(Task instructions):
Write out every line of the records below as a numbered list, leaving out blank lines.

▽

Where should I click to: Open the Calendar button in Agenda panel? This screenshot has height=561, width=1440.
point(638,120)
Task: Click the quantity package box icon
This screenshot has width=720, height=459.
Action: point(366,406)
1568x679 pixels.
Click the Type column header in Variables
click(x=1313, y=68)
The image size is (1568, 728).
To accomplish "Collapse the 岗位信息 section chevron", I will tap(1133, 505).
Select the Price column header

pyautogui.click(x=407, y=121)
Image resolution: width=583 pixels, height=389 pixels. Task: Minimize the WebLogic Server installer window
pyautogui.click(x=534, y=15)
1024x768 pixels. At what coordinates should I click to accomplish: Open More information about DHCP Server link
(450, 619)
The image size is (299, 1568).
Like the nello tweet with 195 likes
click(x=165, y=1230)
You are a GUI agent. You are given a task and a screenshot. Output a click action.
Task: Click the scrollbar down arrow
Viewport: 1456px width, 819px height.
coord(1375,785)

△

(Output below):
1. Where should I click to: Open the Calendar button in Agenda panel? This screenshot has height=561, width=1440.
2. point(638,120)
3. Task: Click the quantity package box icon
4. This screenshot has width=720, height=459.
5. Action: point(366,406)
6. 1568x679 pixels.
7. Click the Type column header in Variables
8. click(x=1313, y=68)
9. The image size is (1568, 728).
10. To accomplish "Collapse the 岗位信息 section chevron", I will tap(1133, 505).
11. Select the Price column header
12. pyautogui.click(x=407, y=121)
13. Image resolution: width=583 pixels, height=389 pixels. Task: Minimize the WebLogic Server installer window
14. pyautogui.click(x=534, y=15)
15. 1024x768 pixels. At what coordinates should I click to accomplish: Open More information about DHCP Server link
16. (450, 619)
17. The image size is (299, 1568).
18. Like the nello tweet with 195 likes
19. click(x=165, y=1230)
20. You are a GUI agent. You are given a task and a screenshot. Output a click action.
21. Task: Click the scrollbar down arrow
22. Viewport: 1456px width, 819px height.
23. coord(1375,785)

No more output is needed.